Kamis, 30 Desember 2010

PUNAHNYA SATWA LIAR YANG DILINDUNGI

Sebuah Pengalaman dan Pelajaran di Lapangan
PUNAHNYA SATWA LIAR YANG DILINDUNG[1]

Oleh : Efrizal Adil Lubis[2]

Pendahuluan

Masih marak terus perdagangan satwa liar ditingkat nasional dan internasional terbukti dengan diperolehnya informasi dilapangan dan pemberitaan media cetak tentang perdagangan satwa liar yang dilindungi, baru-baru ini tanggal 30 september 2006, petugas gabungan Polisi Kota Besar Medan Sekitarnya (Poltabes MS) dan Balai Konservasi Sumberdaya Alam (BKSDA) Sumatera Utara mendapatkan ratusan kulit hewan trenggiling yang akan di kirim ke luar negeri. Seiring itu pula, masih ditemukan pengiriman sirip ikan hiu secara sembunyi-sumbunyi melalui pantai timur sumatera. Diperoleh keterangan harga sirip hiu kering berkisar Rp. 1-3 juta rupiah perkilogram-nya. Dan pengiriman ikan-ikan hias juga terus berlanjut seperti ikan jenis Napoleon, Arwana dan anakan ikan hiu ke Malaysia dan Singapore melalui cargo udara dan laut. Hasil pemantauan dilapangan, diketahui juga bahwa para pedagang satwa liar tersebut bukan hanya mengirim satwa liar keluar negeri tetapi juga menerima kiriman satwa liar (dilindungi CITES) dari luar negeri seperti Kura-kura dari India, Ikan hias, dan lainnya.

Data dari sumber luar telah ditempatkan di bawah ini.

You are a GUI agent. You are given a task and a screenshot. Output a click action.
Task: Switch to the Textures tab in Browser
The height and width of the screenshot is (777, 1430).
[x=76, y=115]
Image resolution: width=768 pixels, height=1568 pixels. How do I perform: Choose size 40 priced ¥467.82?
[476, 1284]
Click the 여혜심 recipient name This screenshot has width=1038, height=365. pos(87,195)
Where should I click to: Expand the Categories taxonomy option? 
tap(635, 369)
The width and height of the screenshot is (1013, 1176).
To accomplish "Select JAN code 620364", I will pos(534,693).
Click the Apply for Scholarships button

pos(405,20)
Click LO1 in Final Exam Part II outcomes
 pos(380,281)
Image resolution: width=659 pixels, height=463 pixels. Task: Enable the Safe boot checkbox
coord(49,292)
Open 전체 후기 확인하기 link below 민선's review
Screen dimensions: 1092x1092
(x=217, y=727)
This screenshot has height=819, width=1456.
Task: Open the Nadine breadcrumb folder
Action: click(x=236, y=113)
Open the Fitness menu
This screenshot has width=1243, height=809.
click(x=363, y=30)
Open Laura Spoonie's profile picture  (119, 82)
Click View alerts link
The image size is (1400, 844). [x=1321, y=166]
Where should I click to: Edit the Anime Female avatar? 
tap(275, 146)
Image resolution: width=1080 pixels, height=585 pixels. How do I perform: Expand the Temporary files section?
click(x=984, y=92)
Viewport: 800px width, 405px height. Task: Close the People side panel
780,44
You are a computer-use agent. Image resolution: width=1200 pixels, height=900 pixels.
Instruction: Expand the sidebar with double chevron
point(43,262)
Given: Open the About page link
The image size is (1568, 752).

Umumnya pengekspor dan pengimpor sangat mahir dan berpengalaman dalam hal ini, pantauan dilapangan bahwa para kolektor/pedagang tersebut memiliki badan usaha yang legal dan memiliki jaringan bisnis dengan pihak-pihak terkait yang sangat ketat dan tertutup rapi. Semua persyaratan administrasi untuk eksport dan import mereka penuhi dengan baik.

Kelemahan yang sangat jelas adalah lemahnya pengawasan dan penindakan dari pihak-pihak terkait, masih dapat dilihat dilapangan bahwa petugas kerap memberi tanda cap atau pengesahan dokumen eksport atau import tanpa melakukan pengecekan langsung ke komoditi yang akan dikirim, seakan-akan semua sudah dilakukan pemeriksaan dan pengecakan.

PHKA telah mengeluarkan kebijakan tentang tata niaga penangkaran, perburuan dan perdagangan tanaman dan satwa liar. Izin usaha ini dapat diberikan kepada badan usaha, lembaga konservasi, koperasi, ataupun perorangan. Izin usaha penangkaran diterbitkan oleh Direktorat Jenderal perlindungan dan Konservasi Alam (Dirjen PHKA), Departemen Kehutanan.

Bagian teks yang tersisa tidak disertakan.